I verified it and it magically turned out to be true if we consider only the last 16 bits of the product. Although this is not a course on algorithms, I wonder how is this multiplication working out even for negative numbers. I can't figure it out or understand the reason or prove that the algorithm is valid for negative numbers also.
I beg to please explain or provide a hint on why it is working for negative numbers. If you are kind enough please provide any proof or link to any source on the web that explains why it works.
The key is how two's complement is structured.

Let's consider 4-bit numbers. If they are straight binary (i.e., unsigned) then they represent the values 0 though 15. If we multiply two numbers that exceed that, we get overflow and the result wraps around because we only keep the last four bits.

So 7*3 = 21 but we get 5 because the binary for 21 is 10101 and we get 0101.

Mathematically, what we get is (A*B) mod 16, or the remainder after dividing the "true" result by 16 (which is 2^4 or 2^(number of bits))

When we use two's complement, negative numbers are represented by the bit patterns for large positive numbers using the relationship

-X = (2^n) - X

So for our 4-bit numbers, if I want to represent -3 I use the same pattern that I would normally use for 16-3 or 13.

So now let's say that I want to multiply 2 and -3 together. I'm using the patterns

0010 * 1101

which, in the unsigned world, is the same as multiplying 2 and 13, which yields 26 and when I keep the remainder after dividing that by 16 leaves me with 10 (bit pattern 1010). If I interpret this as a negative two's complement number it is -6, which is the correct result.

Why does this work.

Let's consider multiplying a positive number and a negative number together.
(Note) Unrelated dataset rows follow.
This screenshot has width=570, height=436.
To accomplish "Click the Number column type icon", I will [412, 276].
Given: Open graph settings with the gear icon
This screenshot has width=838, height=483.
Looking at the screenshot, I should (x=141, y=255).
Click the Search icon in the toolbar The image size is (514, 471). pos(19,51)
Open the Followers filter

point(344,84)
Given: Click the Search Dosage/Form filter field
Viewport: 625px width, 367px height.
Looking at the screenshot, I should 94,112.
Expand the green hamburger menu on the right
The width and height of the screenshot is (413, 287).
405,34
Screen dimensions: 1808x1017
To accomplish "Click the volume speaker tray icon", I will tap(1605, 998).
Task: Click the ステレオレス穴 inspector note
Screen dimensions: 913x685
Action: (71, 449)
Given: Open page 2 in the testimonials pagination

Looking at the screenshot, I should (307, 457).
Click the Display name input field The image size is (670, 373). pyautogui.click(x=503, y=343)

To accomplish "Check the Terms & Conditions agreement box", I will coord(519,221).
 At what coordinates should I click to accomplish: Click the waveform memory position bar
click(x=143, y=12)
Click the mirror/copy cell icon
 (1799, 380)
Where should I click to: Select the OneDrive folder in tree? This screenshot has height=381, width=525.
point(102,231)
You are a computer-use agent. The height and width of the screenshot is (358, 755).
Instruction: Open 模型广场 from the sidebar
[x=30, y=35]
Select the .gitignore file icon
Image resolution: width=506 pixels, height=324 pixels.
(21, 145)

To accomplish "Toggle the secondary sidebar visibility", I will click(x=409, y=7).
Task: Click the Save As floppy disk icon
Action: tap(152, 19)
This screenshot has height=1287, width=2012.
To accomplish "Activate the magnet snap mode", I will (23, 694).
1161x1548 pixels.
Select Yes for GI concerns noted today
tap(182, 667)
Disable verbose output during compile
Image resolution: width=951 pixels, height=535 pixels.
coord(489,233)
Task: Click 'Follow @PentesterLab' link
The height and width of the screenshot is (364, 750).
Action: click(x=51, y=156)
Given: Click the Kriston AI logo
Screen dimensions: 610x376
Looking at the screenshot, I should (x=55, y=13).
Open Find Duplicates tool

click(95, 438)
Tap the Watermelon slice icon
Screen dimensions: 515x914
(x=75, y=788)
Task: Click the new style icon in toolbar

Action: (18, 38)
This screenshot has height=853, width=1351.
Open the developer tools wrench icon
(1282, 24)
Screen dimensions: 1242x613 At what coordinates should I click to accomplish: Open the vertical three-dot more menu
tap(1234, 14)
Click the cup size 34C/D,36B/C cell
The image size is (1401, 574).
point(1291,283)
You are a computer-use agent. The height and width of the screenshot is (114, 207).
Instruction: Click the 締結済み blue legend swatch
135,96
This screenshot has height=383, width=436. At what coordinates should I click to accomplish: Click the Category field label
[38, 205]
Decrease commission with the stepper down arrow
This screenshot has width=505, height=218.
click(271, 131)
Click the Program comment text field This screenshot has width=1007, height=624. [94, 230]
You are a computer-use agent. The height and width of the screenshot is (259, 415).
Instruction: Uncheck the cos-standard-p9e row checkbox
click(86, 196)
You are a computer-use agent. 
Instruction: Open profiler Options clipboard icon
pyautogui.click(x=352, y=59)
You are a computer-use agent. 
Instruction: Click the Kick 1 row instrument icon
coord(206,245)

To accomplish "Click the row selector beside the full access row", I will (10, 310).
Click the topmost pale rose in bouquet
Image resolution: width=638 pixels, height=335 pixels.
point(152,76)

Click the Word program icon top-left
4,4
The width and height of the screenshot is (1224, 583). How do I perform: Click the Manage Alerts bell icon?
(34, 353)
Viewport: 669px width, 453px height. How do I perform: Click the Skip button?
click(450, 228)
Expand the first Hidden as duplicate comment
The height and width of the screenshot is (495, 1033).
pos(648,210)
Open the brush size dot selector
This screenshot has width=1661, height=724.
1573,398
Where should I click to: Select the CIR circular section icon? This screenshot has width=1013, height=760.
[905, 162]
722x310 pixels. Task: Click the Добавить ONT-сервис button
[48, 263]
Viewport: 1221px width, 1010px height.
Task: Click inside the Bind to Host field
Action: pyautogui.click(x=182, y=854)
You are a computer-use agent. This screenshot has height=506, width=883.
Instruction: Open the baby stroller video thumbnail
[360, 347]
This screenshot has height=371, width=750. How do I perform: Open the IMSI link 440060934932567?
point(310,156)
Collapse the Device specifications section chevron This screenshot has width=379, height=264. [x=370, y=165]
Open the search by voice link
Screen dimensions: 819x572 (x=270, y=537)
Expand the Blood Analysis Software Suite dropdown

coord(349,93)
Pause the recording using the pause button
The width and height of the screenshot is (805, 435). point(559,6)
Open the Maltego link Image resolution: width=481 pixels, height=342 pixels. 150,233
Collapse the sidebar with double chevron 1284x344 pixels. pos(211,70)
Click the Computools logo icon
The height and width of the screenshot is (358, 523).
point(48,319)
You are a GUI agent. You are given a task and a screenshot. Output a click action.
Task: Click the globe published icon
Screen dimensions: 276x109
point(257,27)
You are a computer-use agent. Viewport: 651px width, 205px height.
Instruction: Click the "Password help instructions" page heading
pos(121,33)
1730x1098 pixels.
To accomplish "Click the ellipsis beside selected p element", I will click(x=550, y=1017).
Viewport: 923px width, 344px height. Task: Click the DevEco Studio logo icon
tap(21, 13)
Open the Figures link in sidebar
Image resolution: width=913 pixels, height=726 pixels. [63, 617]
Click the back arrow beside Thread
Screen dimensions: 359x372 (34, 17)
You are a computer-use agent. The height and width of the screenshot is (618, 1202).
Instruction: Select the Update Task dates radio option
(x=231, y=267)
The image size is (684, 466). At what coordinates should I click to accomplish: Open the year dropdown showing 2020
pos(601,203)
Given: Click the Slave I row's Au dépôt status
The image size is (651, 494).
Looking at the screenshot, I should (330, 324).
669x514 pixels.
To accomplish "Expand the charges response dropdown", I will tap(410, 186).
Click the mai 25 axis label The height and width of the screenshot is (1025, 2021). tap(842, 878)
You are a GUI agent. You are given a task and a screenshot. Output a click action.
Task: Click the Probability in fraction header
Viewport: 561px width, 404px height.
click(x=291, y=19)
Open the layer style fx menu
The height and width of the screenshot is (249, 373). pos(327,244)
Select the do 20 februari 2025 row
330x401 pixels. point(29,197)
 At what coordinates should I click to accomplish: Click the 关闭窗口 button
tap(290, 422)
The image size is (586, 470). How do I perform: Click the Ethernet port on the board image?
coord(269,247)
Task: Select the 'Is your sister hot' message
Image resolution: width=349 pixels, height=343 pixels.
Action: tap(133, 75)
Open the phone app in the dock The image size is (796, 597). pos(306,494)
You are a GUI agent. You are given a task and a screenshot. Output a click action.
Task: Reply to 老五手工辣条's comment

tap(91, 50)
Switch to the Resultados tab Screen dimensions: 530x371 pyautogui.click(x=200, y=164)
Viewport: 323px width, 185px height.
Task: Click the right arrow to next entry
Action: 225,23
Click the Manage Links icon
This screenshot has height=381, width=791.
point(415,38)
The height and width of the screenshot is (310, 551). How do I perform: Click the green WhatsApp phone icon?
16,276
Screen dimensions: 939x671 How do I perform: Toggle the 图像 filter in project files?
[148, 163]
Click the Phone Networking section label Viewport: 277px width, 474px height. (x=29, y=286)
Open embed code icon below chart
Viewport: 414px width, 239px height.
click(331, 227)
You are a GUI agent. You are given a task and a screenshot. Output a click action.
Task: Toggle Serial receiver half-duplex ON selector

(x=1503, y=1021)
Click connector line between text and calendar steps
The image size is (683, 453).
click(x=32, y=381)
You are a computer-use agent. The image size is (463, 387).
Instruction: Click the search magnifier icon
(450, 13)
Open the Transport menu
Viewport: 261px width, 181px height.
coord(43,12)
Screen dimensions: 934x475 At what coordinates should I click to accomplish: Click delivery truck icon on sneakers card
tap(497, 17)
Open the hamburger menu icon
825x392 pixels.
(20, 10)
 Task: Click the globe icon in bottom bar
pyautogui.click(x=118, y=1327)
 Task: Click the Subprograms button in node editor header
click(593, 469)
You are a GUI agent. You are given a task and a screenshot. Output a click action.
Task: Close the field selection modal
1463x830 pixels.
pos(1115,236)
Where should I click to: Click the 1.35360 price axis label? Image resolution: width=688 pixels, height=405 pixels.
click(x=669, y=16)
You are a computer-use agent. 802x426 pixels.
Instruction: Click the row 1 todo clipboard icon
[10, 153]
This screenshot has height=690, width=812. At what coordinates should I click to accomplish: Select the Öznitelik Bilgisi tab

We'll use A and B but we'll force these to be positive values, so our case would be the following:

(A)*(-B)

Using the relationship above for 2's comp, we can write this as

(A)*( (2^n) - B ) = [(A)*(2^n)] - A*B

Regardless of what A is, the term in square brackets vanishes when we keep the remainder after dividing by 2^n because it is evenly divisible by 2^n.

[(A)*(2^n)] - A*B mod 2^n = -A*B mod 2^n

What about multiplying two negative numbers together?

(-A)*(-B)
( (2^n) - A )*( (2^n) - B ) mod 2^n
[2^(2n)] - [(A)*(2^n)] - [(B)*(2^n)] + A*B mod 2^n
A*B mod 2^n

Thus, as long as the "true" result is representable within out n bits, the algorithm that multiplies two unsigned integers together will also work on two's complement integers.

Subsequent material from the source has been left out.